Page text:
Speak On It is a Teen Vogue column by Jenn M. Jackson, whose queer Black feminist perspective explores how today’s social and political life is influenced by generations of racial and gender (dis)order. In this column, they explain what lessons they have learned from bell hooks’ legacy and what they will be taking with them in the future.

Nobody tells you how hard it is to go back to school as a 30-year-old mother of three. Tack on being Black, queer, and radical, and you might as well be a one-eyed flying purple people eater walking on campus amongst wealthy, white 18 year olds and their frisbees. Impostor syndrome, the general feeling of a lack of belonging, is what I remember most about that moment. Fear that someone might find out that I wasn’t supposed to be there, that I had snuck into my graduate program, and somehow gamed the whole system.

And, then there was my discovery of bell hooks.

During my first year in graduate school, bell hooksTeaching to Transgress fell into my lap. It was an ornate, yellow book with an image of a ladder leaning up against a wall. The subheader was “Education as the Practice of Freedom.” I was so intrigued by the title because, up until that point, I had only experienced higher education in the United States as a strict, anti-Black, and harmful environment where I rarely felt free to be my full self. I was hopeful that she had cracked the code. Maybe she had somehow figured out how to be a whole Black woman while navigating higher education in the United States.

Fortunately, hooks wasn’t concerned just with how we navigate higher education. Rather, her goal was to fundamentally change the structure and organization of the classroom from the inside out. In the process, we were to be changed, too.

Brief A:
In the column about bell hooks, why was the writer so drawn to the title of Teaching to Transgress? Answer in one to three sentences.
The column and the rows that come after it have nothing to do with each other.

Records shown:
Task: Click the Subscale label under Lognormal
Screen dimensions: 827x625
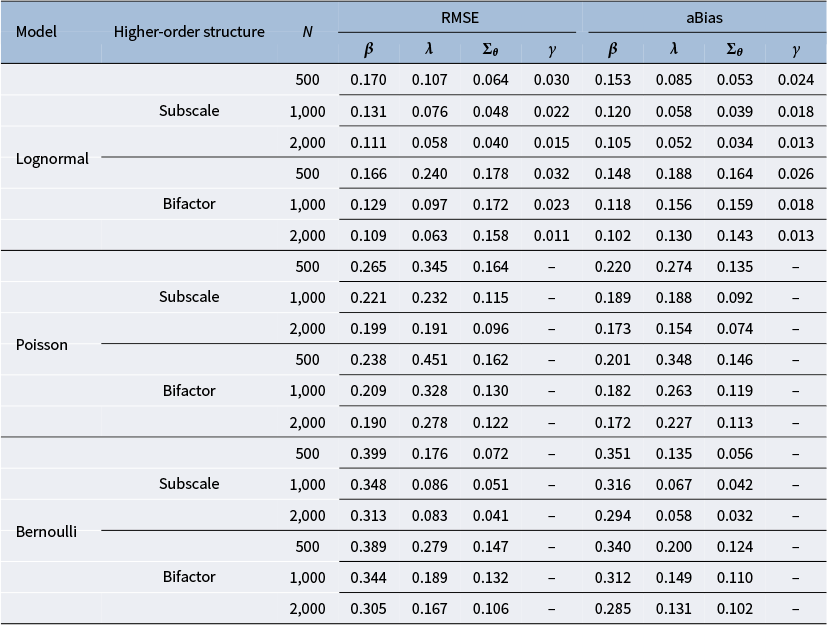Action: point(189,111)
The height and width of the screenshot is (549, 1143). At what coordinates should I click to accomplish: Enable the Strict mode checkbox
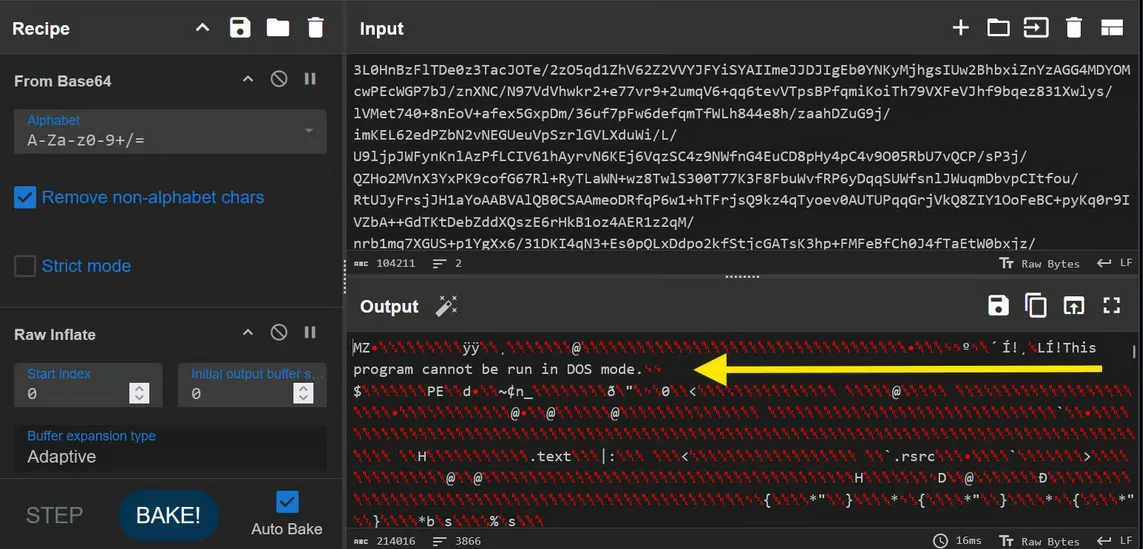pyautogui.click(x=25, y=266)
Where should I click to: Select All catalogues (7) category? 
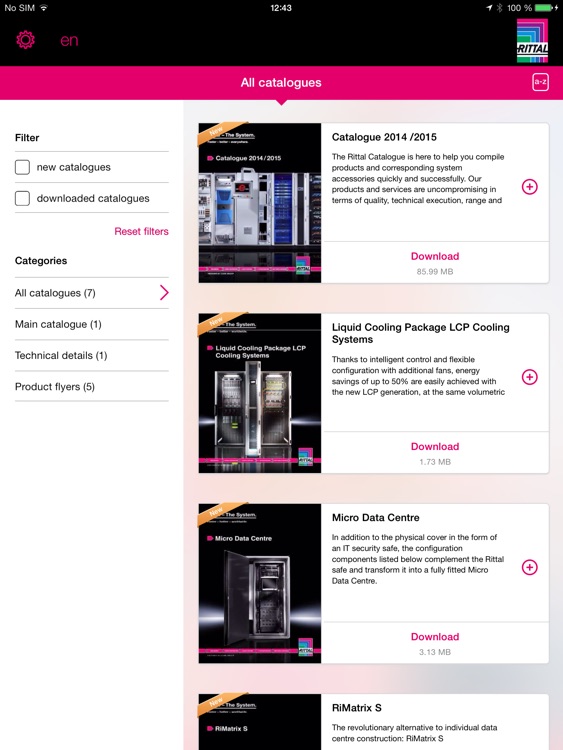click(x=92, y=293)
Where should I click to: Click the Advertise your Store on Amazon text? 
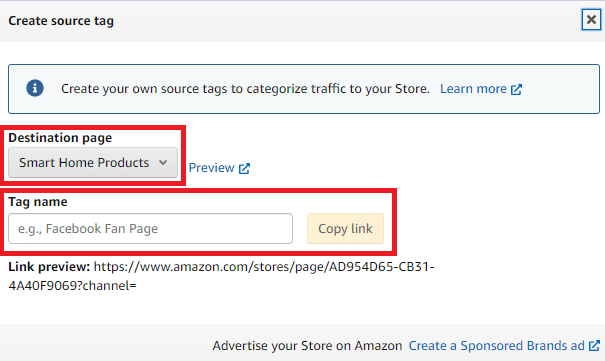[x=307, y=346]
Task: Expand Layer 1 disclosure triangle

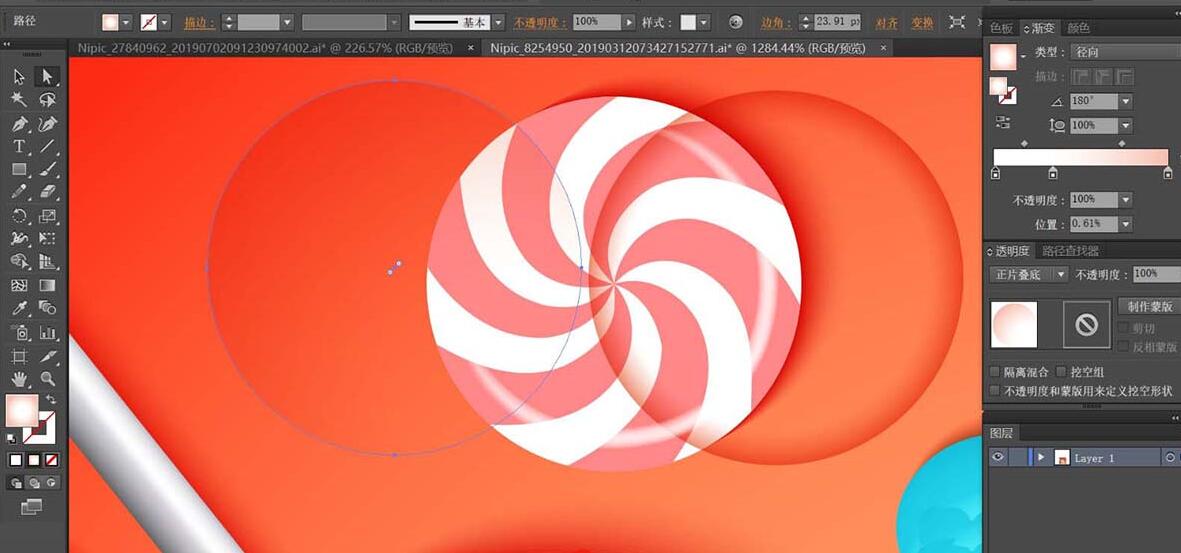Action: coord(1041,458)
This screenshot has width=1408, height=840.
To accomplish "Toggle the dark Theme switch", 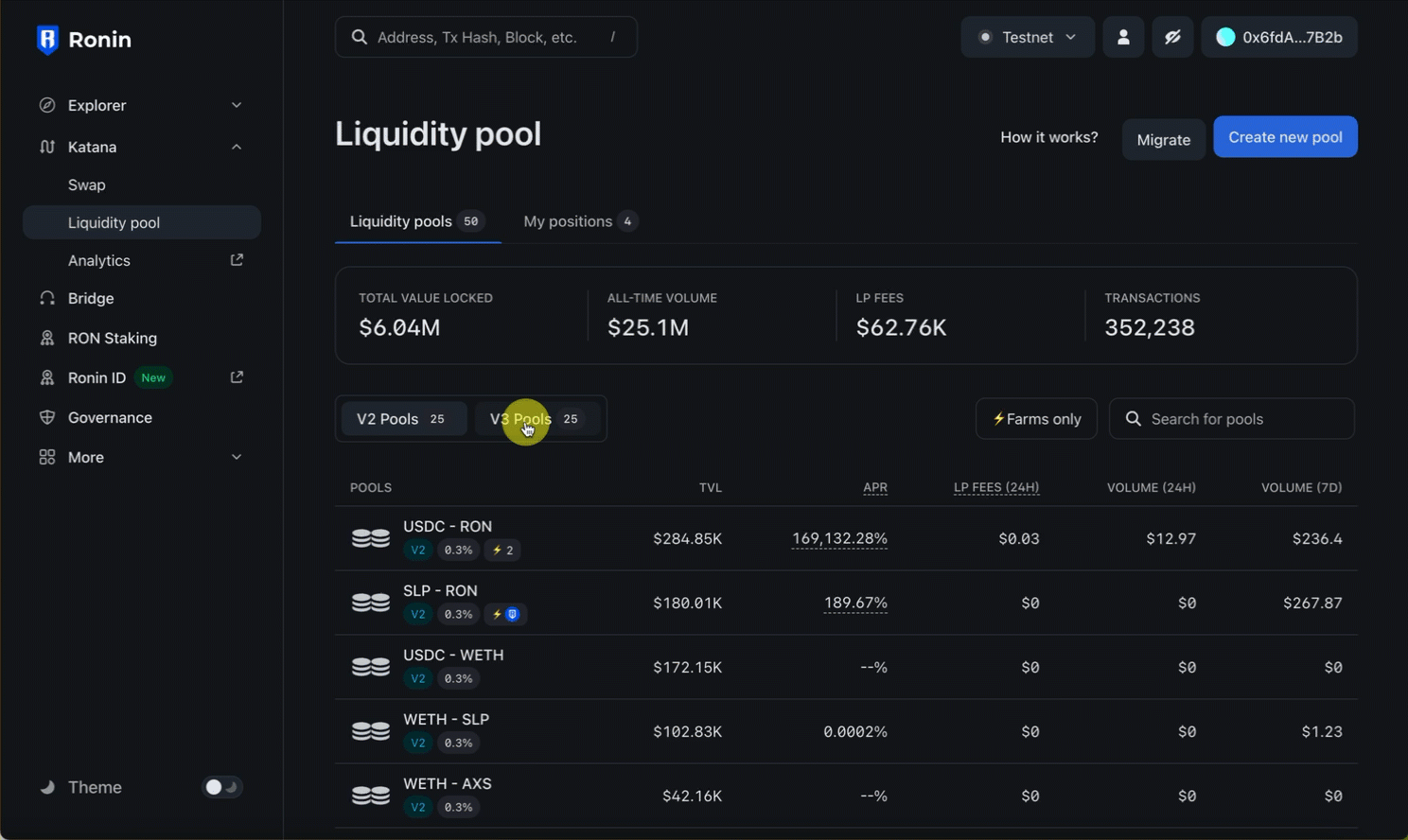I will point(222,787).
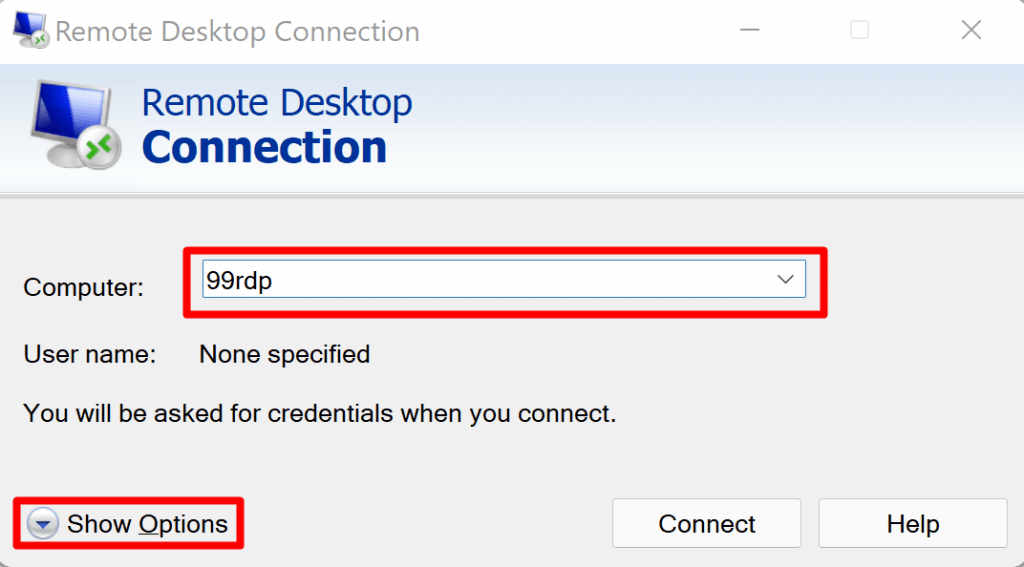
Task: Open Help for Remote Desktop
Action: [912, 524]
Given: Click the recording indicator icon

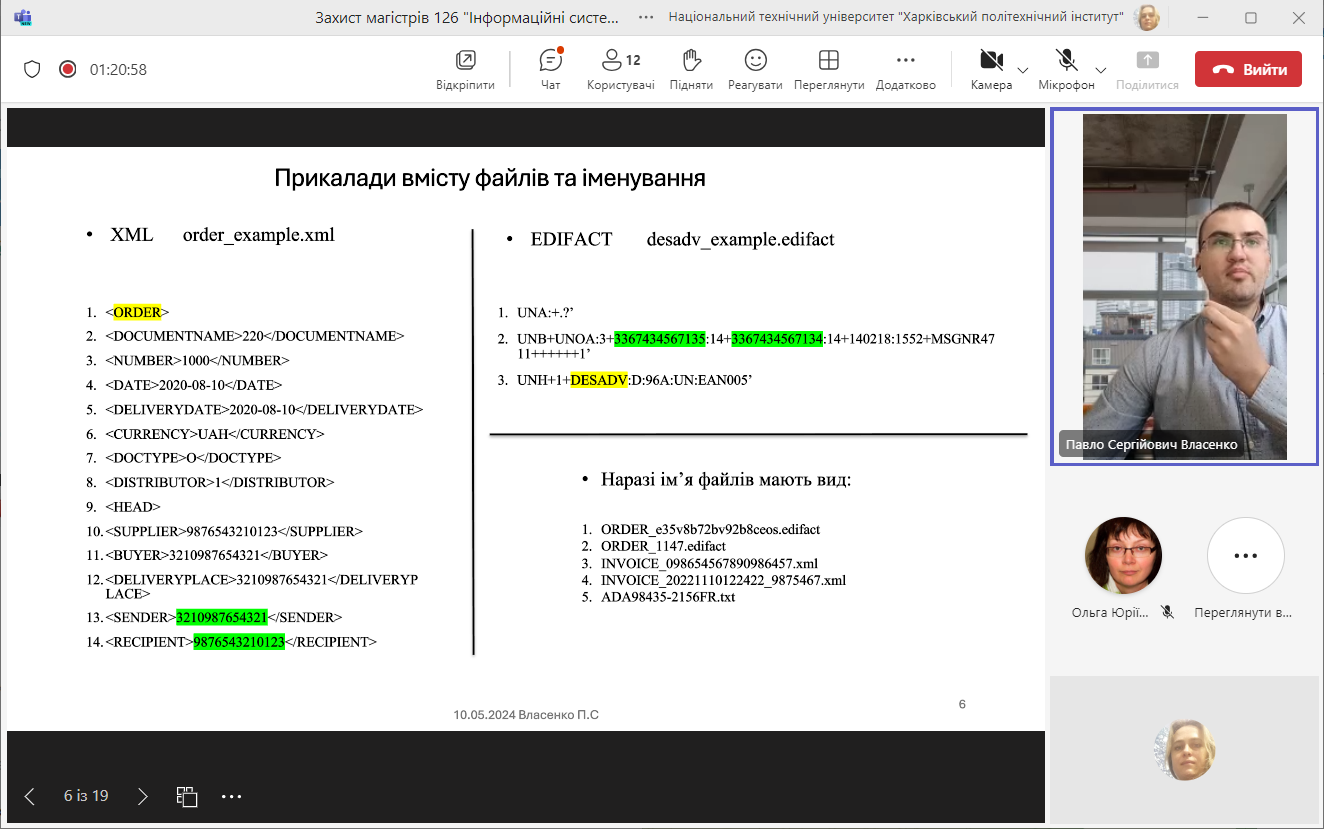Looking at the screenshot, I should point(67,69).
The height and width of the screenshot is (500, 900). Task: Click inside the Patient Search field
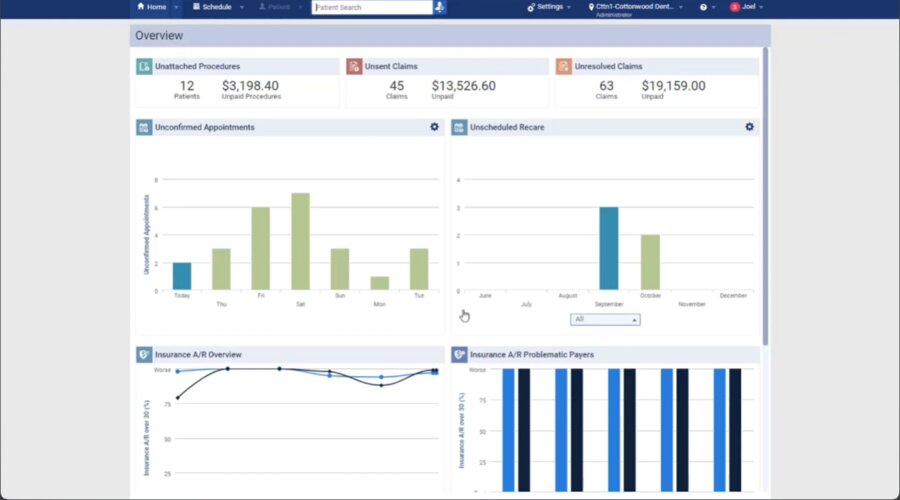point(370,7)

Brief B:
From the rows, extract the lines running from the line that contains "The height and width of the screenshot is (500, 900)." through the end of the rows, leaving out the pictures.

Response A:
The subheader "Education as the Practice of Freedom" caught the writer's interest because higher education in the United States had felt strict, anti-Black, and harmful to them until then. They rarely felt free there to be their full self.

Response B:
The height and width of the screenshot is (500, 900). Task: Click inside the Patient Search field
point(370,7)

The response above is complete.